Par ailleurs, les politiques monétaires restrictives en place depuis un an produisent leurs effets avec un décalage. Ces effets commencent à se faire sentir, avec une stagnation voire un recul des crédits aux entreprises et aux particuliers. La hausse des taux hypothécaires entraîne également un recul des prix de l’immobilier et va peser sur le budget des ménages qui ont emprunté à taux variable.

Aux États-Unis et en Suisse (Credit Suisse), quelques banques ont été prises dans la tourmente en raison de la hausse des taux. Heureusement, l’action musclée des autorités de contrôle a permis d’éviter la contagion à l’ensemble du système bancaire, dont la solidité a été considérablement renforcée depuis la crise financière de 2008.

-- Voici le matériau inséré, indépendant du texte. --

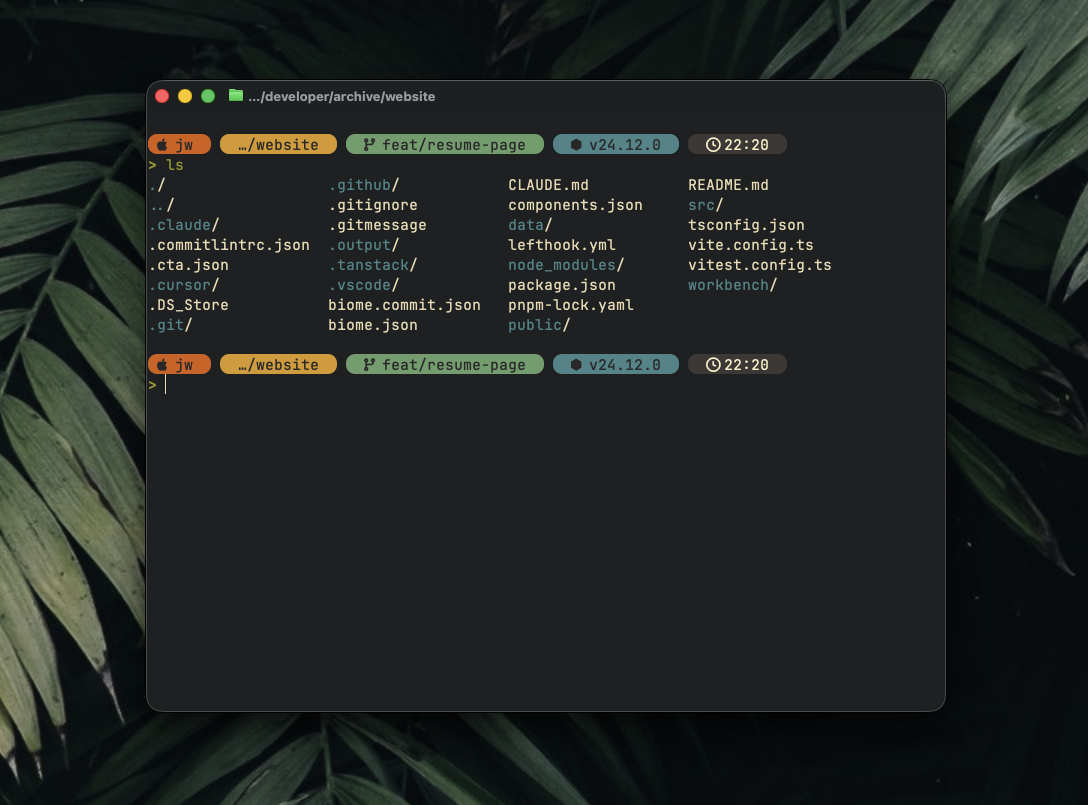
Task: Click the clock icon in the top prompt
Action: 712,145
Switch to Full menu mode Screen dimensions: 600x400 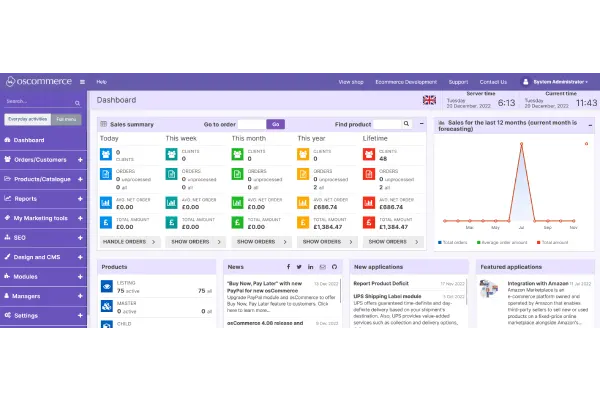pos(67,119)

De manière plus structurelle, la dégradation des relations internationales, particulièrement entre la Chine et les États-Unis, entraîne une fragmentation économique. Cette fragmentation intervient après plusieurs décennies de convergence, depuis la fin de la guerre froide, qui avaient permis de tripler la taille de l'économie mondiale et de sortir un milliard et demi de personnes d'un état de pauvreté extrême. Il en résulte une stagnation du commerce international, une baisse de l'efficience de l'économie globale et une hausse des coûts de production.

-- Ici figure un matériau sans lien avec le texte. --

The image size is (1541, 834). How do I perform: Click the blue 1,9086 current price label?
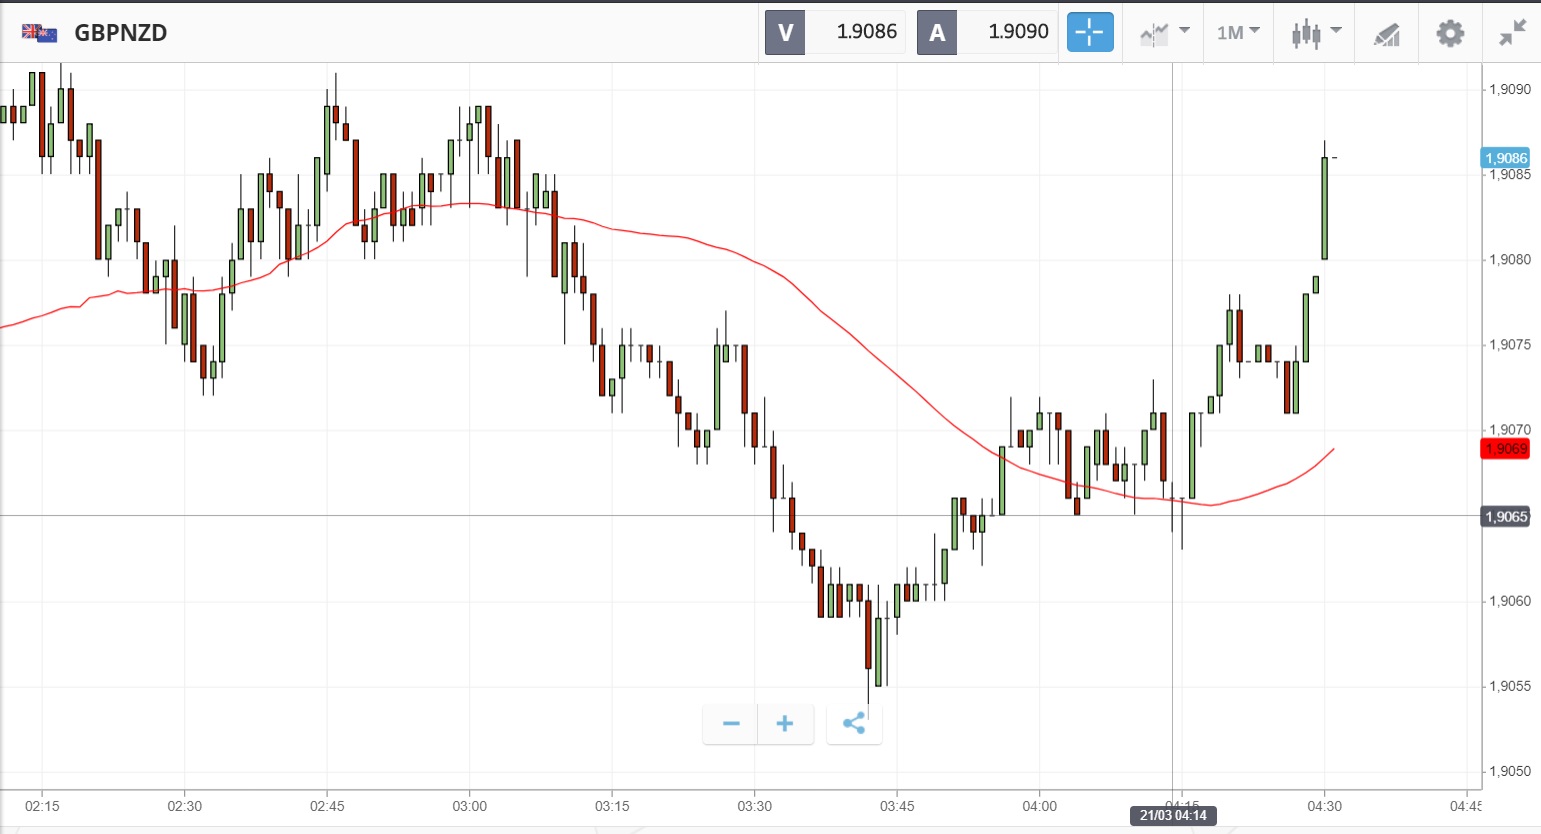tap(1505, 158)
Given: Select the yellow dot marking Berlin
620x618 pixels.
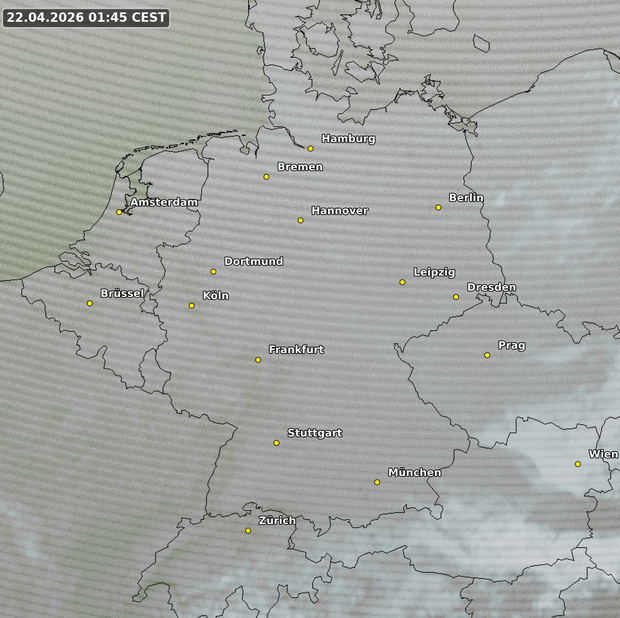Looking at the screenshot, I should (x=438, y=208).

Par ailleurs, la politique économique dirigiste de la Chine semble avoir atteint ses limites : la levée des restrictions excessives imposées durant la crise sanitaire n'a pas entraîné le rebond espéré et les autorités chinoises ont dû admettre que la reprise allait à un rythme extrêmement lent.

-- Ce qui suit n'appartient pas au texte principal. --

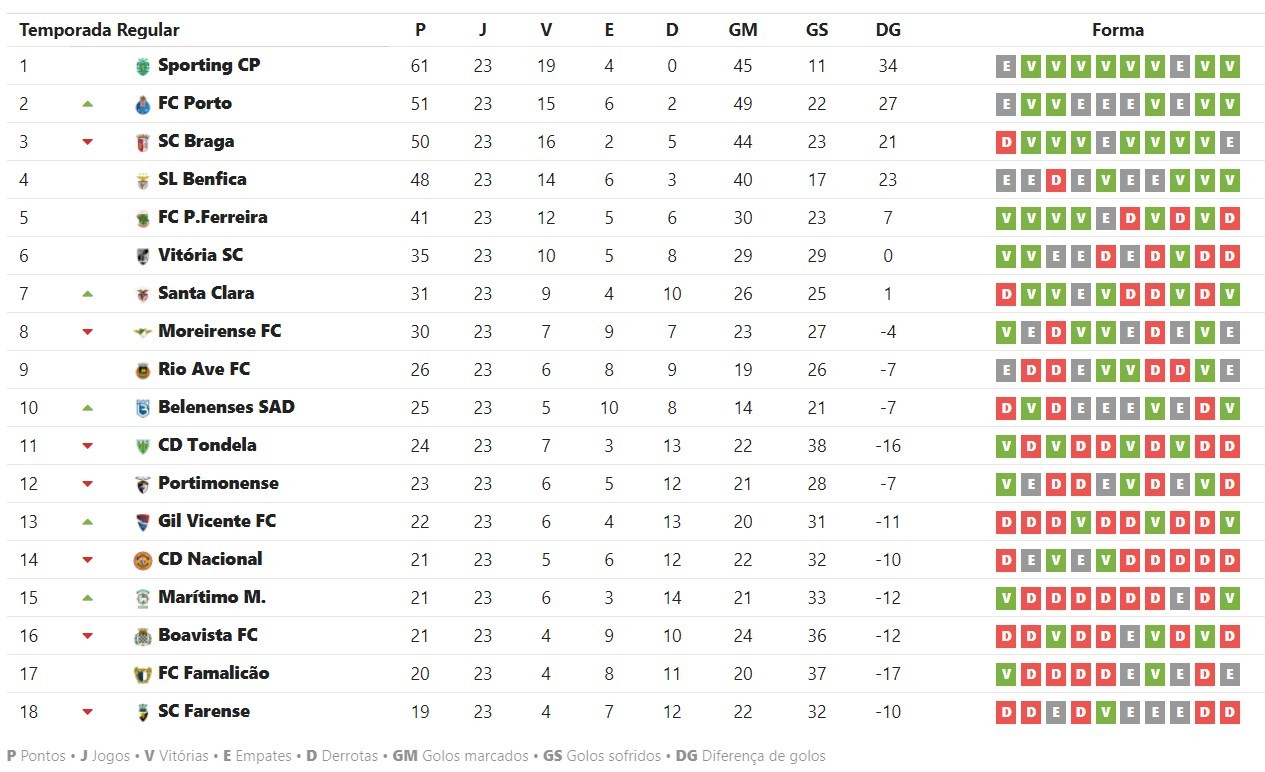Open the Belenenses SAD team link
1265x772 pixels.
click(226, 408)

Les marchés ne craignent plus la récession

Les marchés actions ont été agréablement surpris par la résilience de l'économie et le recul de l'inflation. Ils sont en forte progression aux États-unis (S&P : + 14,5 %), en zone euro (Stoxx 600  : + 9 %) et au Japon (Topix  : + 9 %). Il s'agit de chiffres arrêtés au 23 août 2023.

Observons toutefois que, aux États-Unis, les « Magnificent Seven » (Apple, Microsoft, Amazon, Tesla, Nvidia, Meta et Alphabet) représentent une part disproportionnée de la capitalisation et, partant de là, de la performance de la bourse américaine. Cinq d’entre elles sont soutenues par les perspectives prometteuses de l’Intelligence Artificielle (IA). Cette concentration présente un risque autant qu'une opportunité, selon que ces entreprises décevront ou dépasseront les attentes du marché.

Des marchés enthousiastes cette année dans la plupart des régions

Des marchés enthousiastes cette année dans la plupart des régions

Source : Bloomberg

Les marchés émergents sont à la traîne (MSCI Emerging Markets : + 2 %), plombés par la Chine qui est presque la lanterne rouge de l’année, avec une performance décevante de - 9 % (MSCI China).

Les bénéfices des entreprises ont surpris positivement en reculant moins fortement que ce que l'on craignait. Aux États-Unis, les bénéfices du deuxième trimestre ont baissé de 8,25 % par rapport à l'année précédente contre une baisse de 5,5 % dans la zone euro.

Par ailleurs, les marchés obligataires sont redevenus relativement attractifs, après plusieurs années de rendement quasi nuls. Les rendements des obligations souveraines à 10 ans atteignent 4,19 % aux États-Unis, et 2,48 % en zone euro. 

Conclusion

Pendant des mois, l'atterrissage en douceur de l’économie a été le Saint-Graal des banques centrales. Ont-elles réussi leur mission ? Il semble que oui, mais attention : le terme "soft landing" fait référence à une certaine résilience ("soft"), mais implique également que l'économie ralentit ("landing"). Et l'économie ralentit effectivement - doucement. La persistance de l’inflation reste le principal sujet de préoccupation des banquiers centraux et ceux-ci considèrent que le combat pour la juguler n’est pas achevé. La Fed et la BCE ont d’ailleurs relevé une nouvelle fois leurs taux en août, respectivement à 5,5 % et 3,75 %, et ce, sans exclure de nouvelles hausses d’ici la fin de l’année. Une hausse trop forte ou trop prolongée des taux pourrait faire en sorte que le soft landing cède la place à une récession et mette les marchés financiers sous pression. La prudence reste donc de mise dans la gestion de la partie actions des portefeuilles. De leur côté, les obligations y reprennent leur place grâce à des rendements attractifs.